---------- Information shown

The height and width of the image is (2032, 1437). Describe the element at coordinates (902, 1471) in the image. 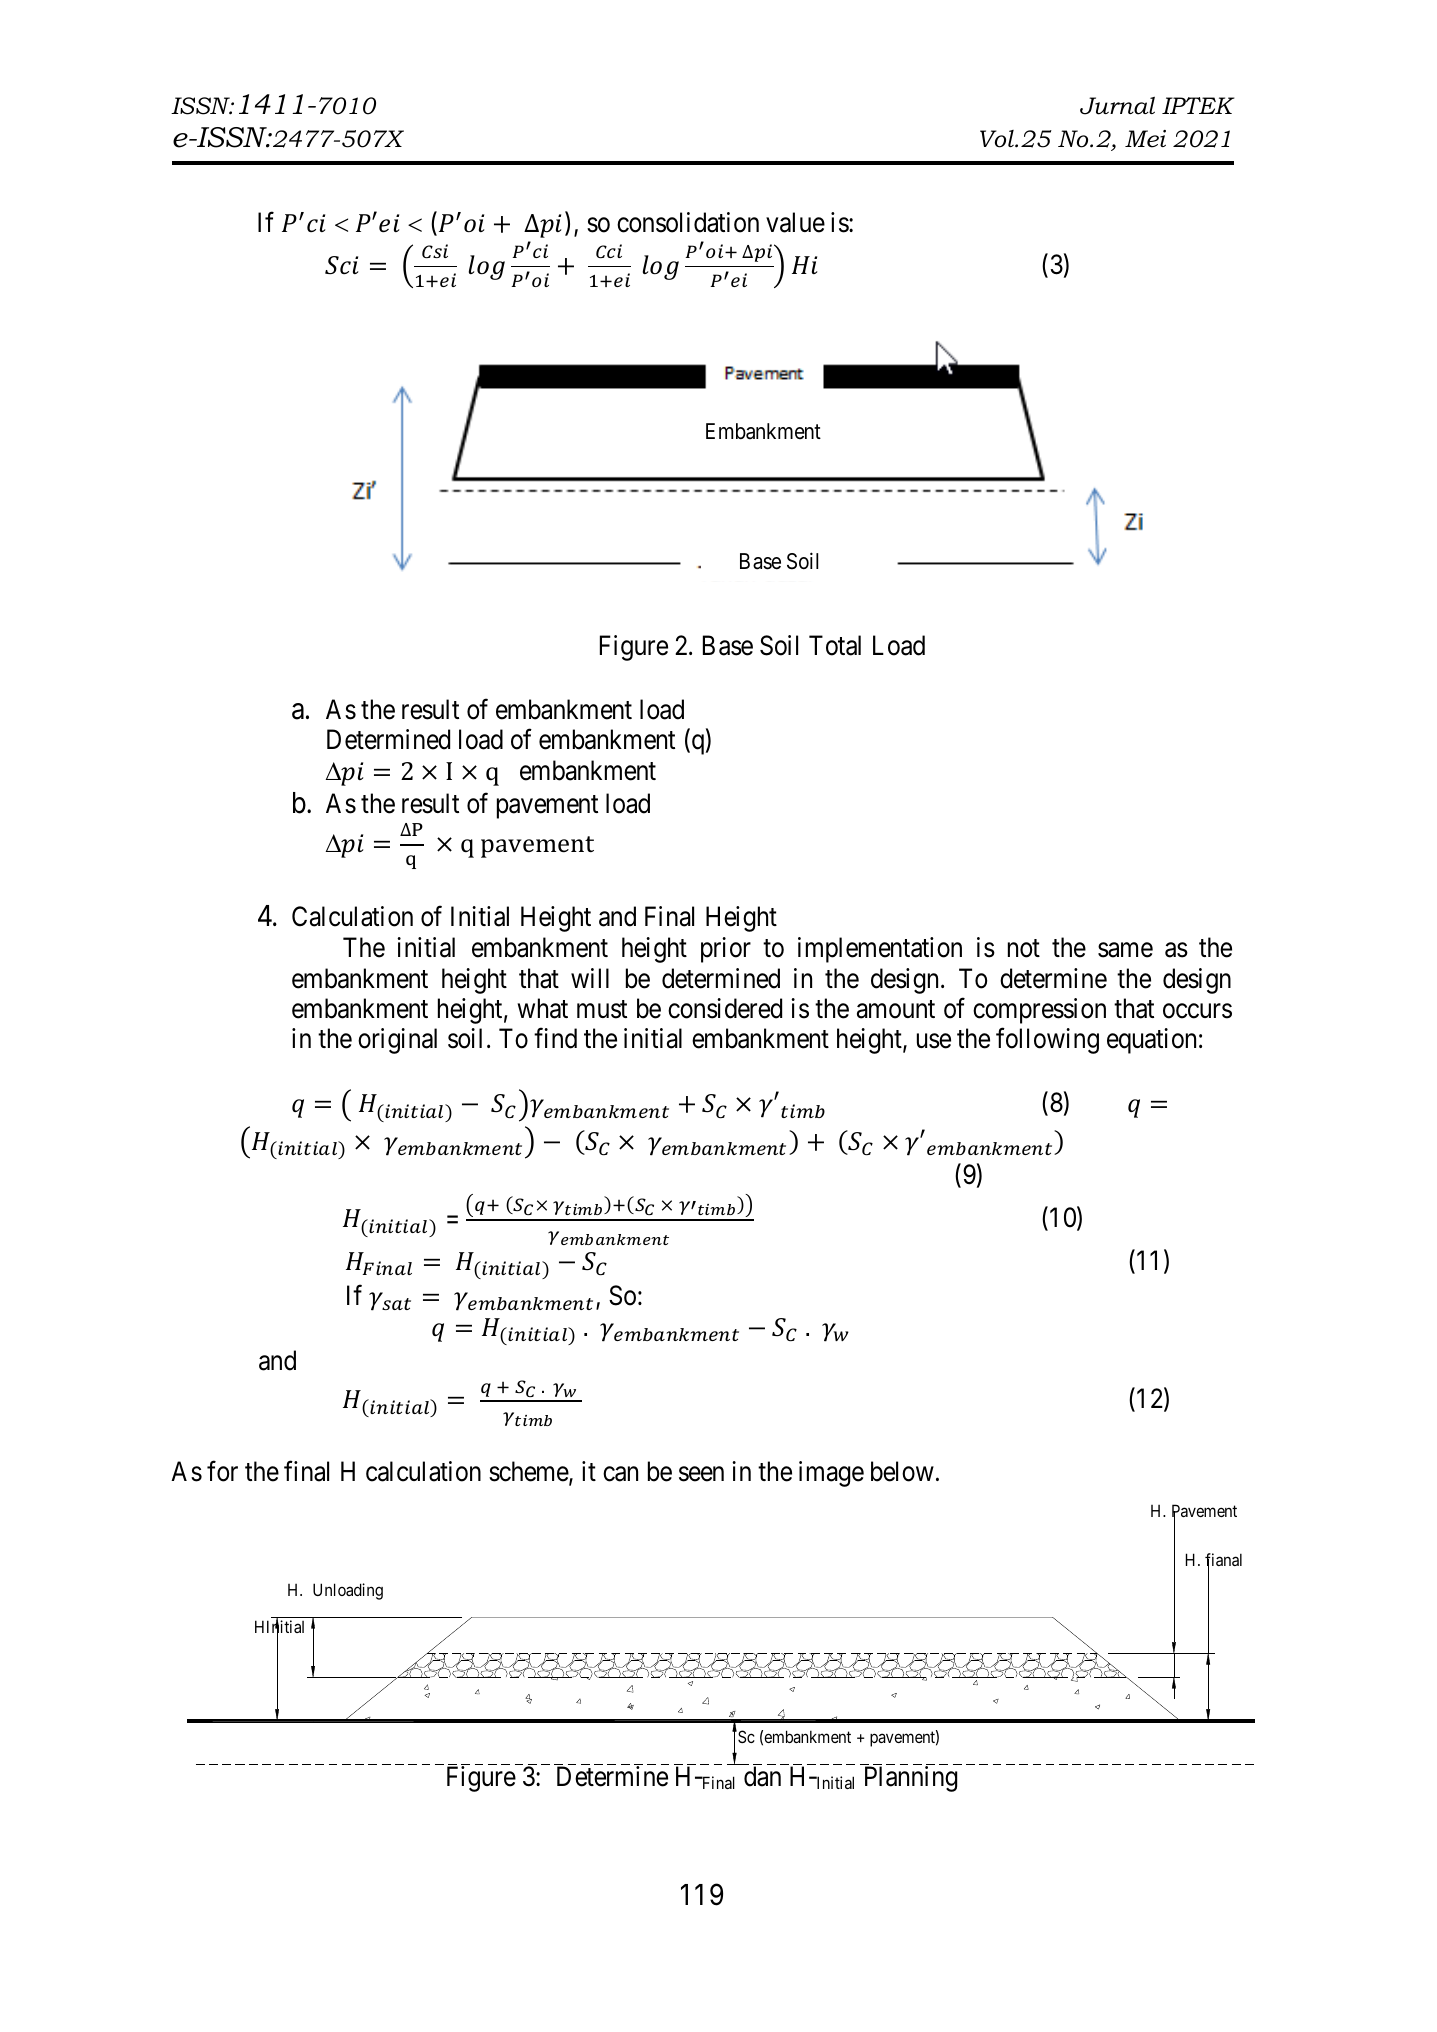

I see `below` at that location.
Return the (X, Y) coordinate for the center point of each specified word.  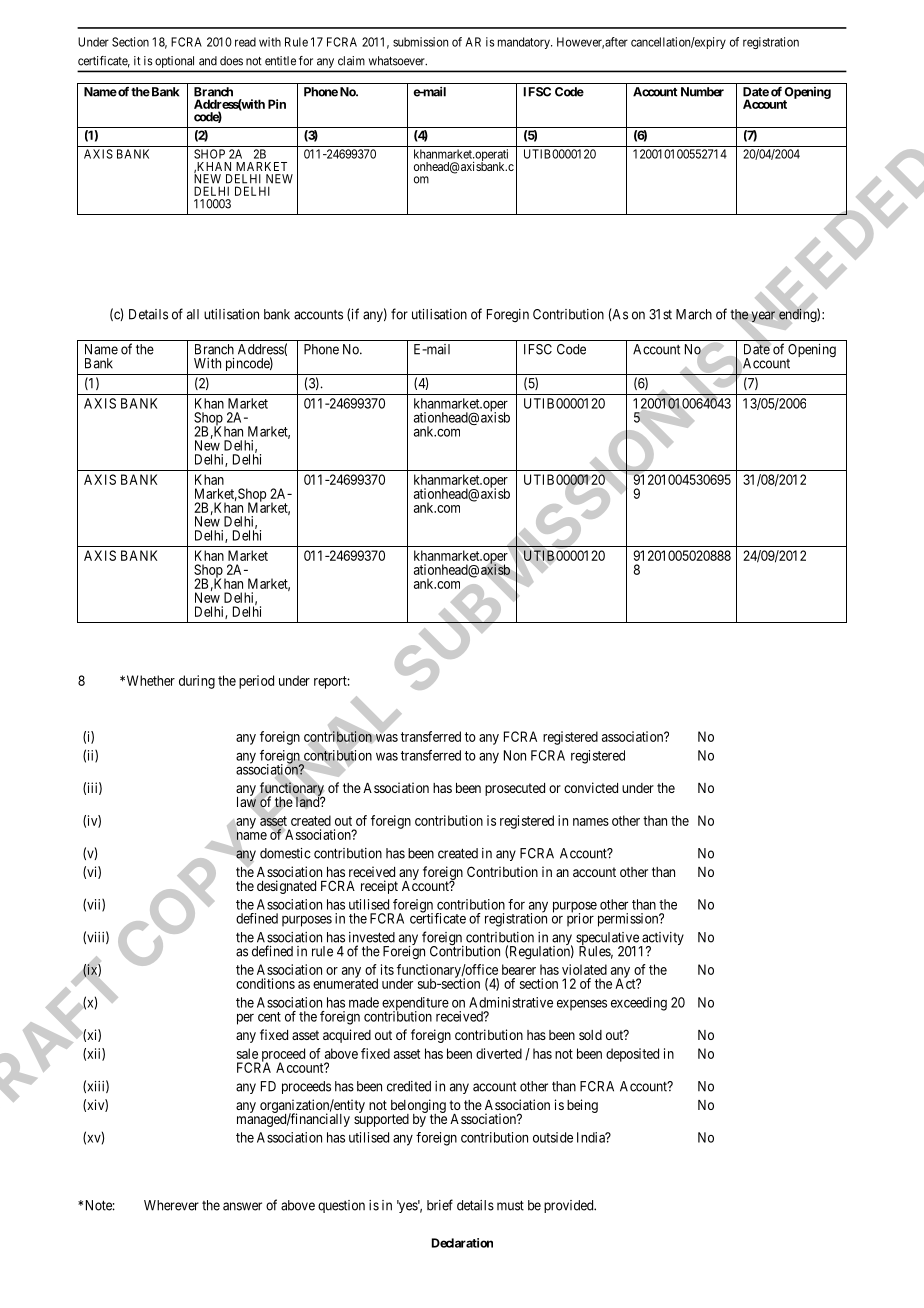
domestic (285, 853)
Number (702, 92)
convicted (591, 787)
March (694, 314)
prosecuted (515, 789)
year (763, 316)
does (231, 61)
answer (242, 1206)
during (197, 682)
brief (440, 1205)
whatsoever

--------------------

*Your task:*
Write out all of the records above again, word for word, and leave out the pictures.

*Solution for this problem:*
The height and width of the image is (2032, 1437). Describe the element at coordinates (902, 1471) in the image. 

I see `below` at that location.
Return the (X, Y) coordinate for the center point of each specified word.  
domestic (285, 853)
Number (702, 92)
convicted (591, 787)
March (694, 314)
prosecuted (515, 789)
year (763, 316)
does (231, 61)
answer (242, 1206)
during (197, 682)
brief (440, 1205)
whatsoever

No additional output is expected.